When Sarah Helen Whitman and her family lived in this house, it was numbered 50, then 76 Benefit Street. The bold red color of the structure was very much the same as it is today, and Whitman remarked that she loathed the color but was awed by the interior of the house, especially the woodwork. The home (now 88 Benefit) sits at the very top of Church Street overlooking St. John’s Cathedral and the adjoining cemetery, a perfect setting for the courtship of Sarah Helen Whitman and Edgar Allan Poe, in which the home would serve in 1848. It was here that Poe first spotted Whitman tending her rose garden under a midnight moon in July of 1845, inspiring his second “To Helen” poem. It was here that Anna Power urged her daughter to prepare Poe a strong cup of coffee after he showed up in a panicked, distressed state after just sitting for his infamous “Ultima Thule” daguerreotype. It was here that Poe gazed for hours at Cephas Giovanni Thompson’s Oil Portrait of Sarah Helen Whitman that hung in the parlor of the home. And finally, it was here that Poe pleaded to Whitman not to end their engagement as she pressed an ether-soaked handkerchief to her nose and uttered a final “I love you” to Poe, never to see him again.
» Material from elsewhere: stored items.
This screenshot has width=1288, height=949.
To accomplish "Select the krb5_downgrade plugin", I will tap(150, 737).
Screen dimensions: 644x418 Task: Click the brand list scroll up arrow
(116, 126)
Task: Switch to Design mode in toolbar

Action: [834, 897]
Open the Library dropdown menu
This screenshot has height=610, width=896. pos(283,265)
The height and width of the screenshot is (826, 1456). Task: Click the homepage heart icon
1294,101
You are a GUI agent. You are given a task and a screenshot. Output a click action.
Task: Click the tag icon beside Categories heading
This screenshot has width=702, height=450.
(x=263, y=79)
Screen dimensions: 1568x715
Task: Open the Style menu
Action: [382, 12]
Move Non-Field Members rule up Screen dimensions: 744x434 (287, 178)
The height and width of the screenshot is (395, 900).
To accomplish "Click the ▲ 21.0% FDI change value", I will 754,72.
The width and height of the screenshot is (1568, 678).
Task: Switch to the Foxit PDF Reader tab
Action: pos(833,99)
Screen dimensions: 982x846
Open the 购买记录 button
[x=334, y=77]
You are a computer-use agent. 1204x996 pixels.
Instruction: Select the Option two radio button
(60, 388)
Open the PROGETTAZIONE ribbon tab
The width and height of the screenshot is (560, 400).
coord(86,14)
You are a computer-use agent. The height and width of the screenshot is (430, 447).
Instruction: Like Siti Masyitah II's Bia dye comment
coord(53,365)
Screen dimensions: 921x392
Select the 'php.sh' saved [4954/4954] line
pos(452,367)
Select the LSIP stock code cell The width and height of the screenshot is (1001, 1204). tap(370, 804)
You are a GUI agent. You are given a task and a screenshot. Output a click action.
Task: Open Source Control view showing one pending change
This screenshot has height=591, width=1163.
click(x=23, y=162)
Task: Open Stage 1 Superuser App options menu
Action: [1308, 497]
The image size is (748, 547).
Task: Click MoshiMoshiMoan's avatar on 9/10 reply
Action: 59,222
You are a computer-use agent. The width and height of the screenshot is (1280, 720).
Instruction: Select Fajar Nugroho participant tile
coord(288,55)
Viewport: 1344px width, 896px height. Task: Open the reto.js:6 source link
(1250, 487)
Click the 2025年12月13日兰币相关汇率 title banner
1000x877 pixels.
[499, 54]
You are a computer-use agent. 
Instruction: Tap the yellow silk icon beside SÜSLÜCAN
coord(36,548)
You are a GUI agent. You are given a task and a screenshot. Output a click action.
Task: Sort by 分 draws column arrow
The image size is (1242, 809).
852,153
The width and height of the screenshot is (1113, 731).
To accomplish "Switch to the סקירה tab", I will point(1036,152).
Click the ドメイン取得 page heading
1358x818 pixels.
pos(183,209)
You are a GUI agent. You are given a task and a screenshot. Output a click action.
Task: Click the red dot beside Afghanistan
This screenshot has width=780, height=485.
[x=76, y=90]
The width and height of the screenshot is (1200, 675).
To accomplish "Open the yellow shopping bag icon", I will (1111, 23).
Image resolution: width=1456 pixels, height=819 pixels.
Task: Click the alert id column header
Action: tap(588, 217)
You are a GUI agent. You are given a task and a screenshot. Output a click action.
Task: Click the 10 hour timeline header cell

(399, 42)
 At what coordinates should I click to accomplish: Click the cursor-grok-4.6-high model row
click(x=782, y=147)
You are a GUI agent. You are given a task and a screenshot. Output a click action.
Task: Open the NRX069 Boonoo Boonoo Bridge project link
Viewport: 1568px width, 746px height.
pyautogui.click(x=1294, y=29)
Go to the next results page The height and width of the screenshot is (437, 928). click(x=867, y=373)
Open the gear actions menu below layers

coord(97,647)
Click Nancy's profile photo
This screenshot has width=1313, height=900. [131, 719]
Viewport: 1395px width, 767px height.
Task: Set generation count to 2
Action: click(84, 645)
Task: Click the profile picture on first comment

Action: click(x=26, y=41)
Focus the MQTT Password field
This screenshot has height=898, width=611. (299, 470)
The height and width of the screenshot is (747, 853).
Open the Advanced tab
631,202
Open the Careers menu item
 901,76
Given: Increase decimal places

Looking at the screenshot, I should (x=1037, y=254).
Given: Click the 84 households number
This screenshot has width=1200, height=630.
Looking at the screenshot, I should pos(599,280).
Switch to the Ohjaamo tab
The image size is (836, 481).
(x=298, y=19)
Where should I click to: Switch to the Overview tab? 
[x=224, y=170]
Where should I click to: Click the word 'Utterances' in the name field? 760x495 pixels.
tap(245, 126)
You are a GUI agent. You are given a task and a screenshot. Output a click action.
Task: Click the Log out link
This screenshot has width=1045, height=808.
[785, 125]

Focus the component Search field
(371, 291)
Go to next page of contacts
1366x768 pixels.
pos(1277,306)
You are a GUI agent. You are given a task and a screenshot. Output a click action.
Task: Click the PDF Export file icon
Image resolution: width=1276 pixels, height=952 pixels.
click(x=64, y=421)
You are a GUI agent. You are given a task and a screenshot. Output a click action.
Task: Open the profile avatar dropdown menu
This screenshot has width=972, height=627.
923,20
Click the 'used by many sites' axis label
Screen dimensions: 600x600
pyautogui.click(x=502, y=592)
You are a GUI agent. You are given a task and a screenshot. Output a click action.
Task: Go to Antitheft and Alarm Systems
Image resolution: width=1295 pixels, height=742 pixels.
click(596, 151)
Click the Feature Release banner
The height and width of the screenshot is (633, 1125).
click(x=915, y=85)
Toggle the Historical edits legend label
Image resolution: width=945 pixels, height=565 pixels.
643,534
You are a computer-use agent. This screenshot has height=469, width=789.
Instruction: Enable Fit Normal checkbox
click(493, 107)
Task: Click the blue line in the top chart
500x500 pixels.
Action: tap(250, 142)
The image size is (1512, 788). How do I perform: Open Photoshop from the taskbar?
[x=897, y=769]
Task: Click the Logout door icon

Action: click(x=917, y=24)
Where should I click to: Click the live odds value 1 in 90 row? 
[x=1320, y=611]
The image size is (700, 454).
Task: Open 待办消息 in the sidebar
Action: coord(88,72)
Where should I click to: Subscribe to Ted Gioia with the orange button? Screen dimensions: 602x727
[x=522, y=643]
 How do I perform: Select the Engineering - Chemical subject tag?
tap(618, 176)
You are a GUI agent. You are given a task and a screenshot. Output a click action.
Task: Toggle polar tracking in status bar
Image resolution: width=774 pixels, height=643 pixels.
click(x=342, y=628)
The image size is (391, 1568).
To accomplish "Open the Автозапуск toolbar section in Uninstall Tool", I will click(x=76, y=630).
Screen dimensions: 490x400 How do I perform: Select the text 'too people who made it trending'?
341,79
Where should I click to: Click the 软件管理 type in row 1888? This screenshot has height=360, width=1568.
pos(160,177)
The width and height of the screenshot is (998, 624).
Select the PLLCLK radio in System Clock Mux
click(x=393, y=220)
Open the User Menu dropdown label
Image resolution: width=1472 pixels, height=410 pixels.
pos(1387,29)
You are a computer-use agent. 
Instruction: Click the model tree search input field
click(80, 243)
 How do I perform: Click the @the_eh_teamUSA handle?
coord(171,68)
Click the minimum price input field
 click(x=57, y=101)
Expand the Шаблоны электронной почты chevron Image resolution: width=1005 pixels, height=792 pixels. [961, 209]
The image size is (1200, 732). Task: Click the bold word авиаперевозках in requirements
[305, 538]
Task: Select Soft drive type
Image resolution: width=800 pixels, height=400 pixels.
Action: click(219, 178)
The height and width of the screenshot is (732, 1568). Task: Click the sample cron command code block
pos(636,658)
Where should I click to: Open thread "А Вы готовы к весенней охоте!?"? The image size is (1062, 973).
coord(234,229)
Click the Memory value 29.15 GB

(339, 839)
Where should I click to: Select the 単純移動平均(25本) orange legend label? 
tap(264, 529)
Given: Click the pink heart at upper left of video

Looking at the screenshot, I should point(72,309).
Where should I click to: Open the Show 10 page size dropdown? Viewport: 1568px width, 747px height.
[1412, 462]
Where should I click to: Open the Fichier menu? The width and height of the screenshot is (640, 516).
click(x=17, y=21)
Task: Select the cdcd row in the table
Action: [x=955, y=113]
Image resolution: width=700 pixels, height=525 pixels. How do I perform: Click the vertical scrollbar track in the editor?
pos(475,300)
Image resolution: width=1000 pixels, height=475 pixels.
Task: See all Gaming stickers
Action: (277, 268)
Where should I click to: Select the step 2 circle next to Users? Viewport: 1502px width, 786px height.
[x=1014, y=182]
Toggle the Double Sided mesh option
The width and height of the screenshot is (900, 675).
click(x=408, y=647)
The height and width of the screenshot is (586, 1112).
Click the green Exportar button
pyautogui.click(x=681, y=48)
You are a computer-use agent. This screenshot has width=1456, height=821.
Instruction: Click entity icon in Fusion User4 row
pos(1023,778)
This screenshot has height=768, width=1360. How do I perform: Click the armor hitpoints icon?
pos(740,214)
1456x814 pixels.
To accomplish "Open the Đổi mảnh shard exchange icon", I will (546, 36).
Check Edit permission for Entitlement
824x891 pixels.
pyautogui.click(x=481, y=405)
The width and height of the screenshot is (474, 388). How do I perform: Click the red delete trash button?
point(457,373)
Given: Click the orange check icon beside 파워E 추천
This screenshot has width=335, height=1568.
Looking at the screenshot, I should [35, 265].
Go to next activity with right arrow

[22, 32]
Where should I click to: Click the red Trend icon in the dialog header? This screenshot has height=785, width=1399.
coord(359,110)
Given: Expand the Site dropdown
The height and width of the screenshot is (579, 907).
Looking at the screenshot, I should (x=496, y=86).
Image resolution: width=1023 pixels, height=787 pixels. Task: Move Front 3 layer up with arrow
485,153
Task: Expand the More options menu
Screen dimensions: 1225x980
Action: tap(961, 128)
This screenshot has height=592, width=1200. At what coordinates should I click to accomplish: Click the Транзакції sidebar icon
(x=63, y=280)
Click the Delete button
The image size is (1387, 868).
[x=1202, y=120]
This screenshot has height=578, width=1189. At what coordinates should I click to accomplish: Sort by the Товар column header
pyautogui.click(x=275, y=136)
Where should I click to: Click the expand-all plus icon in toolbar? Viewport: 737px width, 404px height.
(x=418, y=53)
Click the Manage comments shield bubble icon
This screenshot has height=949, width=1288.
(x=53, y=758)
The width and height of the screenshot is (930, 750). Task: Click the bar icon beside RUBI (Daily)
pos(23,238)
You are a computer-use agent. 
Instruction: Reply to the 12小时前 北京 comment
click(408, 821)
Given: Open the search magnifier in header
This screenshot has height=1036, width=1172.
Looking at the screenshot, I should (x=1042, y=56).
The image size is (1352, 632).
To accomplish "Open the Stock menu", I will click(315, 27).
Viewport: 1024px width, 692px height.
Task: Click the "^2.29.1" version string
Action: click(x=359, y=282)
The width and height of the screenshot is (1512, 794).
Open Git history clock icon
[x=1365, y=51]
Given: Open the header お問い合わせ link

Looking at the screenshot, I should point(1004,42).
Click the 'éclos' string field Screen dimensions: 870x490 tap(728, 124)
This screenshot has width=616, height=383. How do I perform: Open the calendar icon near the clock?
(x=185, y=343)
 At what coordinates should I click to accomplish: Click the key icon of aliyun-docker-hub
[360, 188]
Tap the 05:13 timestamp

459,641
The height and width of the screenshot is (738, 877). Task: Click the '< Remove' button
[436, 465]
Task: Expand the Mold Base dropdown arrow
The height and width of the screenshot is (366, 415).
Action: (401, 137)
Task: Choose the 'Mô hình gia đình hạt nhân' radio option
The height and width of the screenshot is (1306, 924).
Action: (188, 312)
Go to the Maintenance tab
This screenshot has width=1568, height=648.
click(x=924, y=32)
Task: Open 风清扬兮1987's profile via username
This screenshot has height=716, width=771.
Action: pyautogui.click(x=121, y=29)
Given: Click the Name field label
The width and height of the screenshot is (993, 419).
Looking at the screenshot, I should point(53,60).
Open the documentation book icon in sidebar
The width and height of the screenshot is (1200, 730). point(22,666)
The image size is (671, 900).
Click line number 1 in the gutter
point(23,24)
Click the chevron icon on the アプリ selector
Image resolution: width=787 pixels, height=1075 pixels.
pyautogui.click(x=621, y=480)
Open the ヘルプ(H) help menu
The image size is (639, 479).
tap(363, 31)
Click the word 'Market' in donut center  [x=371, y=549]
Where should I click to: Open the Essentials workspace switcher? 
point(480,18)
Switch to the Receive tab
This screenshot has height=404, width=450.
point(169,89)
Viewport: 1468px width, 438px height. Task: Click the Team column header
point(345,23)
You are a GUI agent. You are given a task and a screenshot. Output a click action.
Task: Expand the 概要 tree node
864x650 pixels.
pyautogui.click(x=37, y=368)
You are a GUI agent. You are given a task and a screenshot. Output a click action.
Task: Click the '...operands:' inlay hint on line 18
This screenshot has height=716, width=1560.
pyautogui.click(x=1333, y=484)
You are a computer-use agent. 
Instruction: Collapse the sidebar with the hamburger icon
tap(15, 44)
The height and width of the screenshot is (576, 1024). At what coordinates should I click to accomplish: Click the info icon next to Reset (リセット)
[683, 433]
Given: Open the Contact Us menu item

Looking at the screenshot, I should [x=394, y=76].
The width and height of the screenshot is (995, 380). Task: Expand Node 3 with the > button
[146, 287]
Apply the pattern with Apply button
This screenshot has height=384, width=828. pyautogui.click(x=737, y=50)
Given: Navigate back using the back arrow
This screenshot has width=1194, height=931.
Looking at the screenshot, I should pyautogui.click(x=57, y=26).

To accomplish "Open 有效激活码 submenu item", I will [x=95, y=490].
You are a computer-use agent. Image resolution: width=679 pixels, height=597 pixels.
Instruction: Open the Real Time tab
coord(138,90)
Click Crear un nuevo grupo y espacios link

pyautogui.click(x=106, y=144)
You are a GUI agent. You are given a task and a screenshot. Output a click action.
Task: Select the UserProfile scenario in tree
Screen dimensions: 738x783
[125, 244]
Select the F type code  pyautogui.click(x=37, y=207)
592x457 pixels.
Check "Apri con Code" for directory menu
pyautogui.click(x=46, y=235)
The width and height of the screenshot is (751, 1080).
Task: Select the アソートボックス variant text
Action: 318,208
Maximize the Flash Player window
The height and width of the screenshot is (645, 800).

After Whitman’s father Nicholas Power was lost at sea (having been captured by a British fleet during the War of 1812) her mother Anna Marsh Power rented this home for her and her three daughters. It was a two-family at that time, and the Powers occupied the south half (the left half, not the lower half) of the house, sharing the other half with a man named Samuel Hamlin and his family. It served as an adequate nest for the ladies until Mrs. Power’s oldest daughter, Rebecca Power, married William Staples in 1821 and moved into a home with him just a few houses down. It was shortly after this in 1824 that Sarah Helen would begin a long four year engagement with a law student from Brown University, John Winslow Whitman, finally marrying him in 1828. She fled her home in Providence to live with him in Boston, leaving her mother and mentally ill younger sister, Susan, at home. Unfortunately for Whitman, she was widowed in 1833 when John Whitman died after complications from a cold. Anna Power and her two daughters, Sarah and Susan, lived in this house on Benefit Street until Anna Power’s death in 1858. Whitman then took full responsibility for Susan, and the pair moved into a house at 37 Benevolent Street. This Benefit Street house is owned today by the Episcopal church, and has been made into four separate apartment units.
St. John’s Cathedral
It’s speculated that the cemetery of St. John’s was a frequent meeting spot for Poe and Whitman during their brief courtship. While it would have certainly been convenient considering its close proximity to Whitman’s home, it’s very unlikely that this is where they would have chosen to spend the bulk of their time, as Anna Power’s disapproving glare from the windows of the house would’ve made the couple very uncomfortable. It’s more likely that Poe and Whitman frequented Swan Point Cemetery, since Whitman specifically mentions Swan Point in her sonnets to Poe written in the subsequent years after their romance. Swan Point would’ve been a fair walk from the house, giving the couple all the more time to get to know one another. Their surroundings at Swan Point would also prove to be more scenic and definitely more private. While it’s not totally out of the question that the couple would have spent some time at St. John’s graveyard, we know that it would have been the location of their marriage, since they planned the union to take place at St. John’s Cathedral and to be conducted by the minister Dr. Crocker. But of course the ceremony never took place.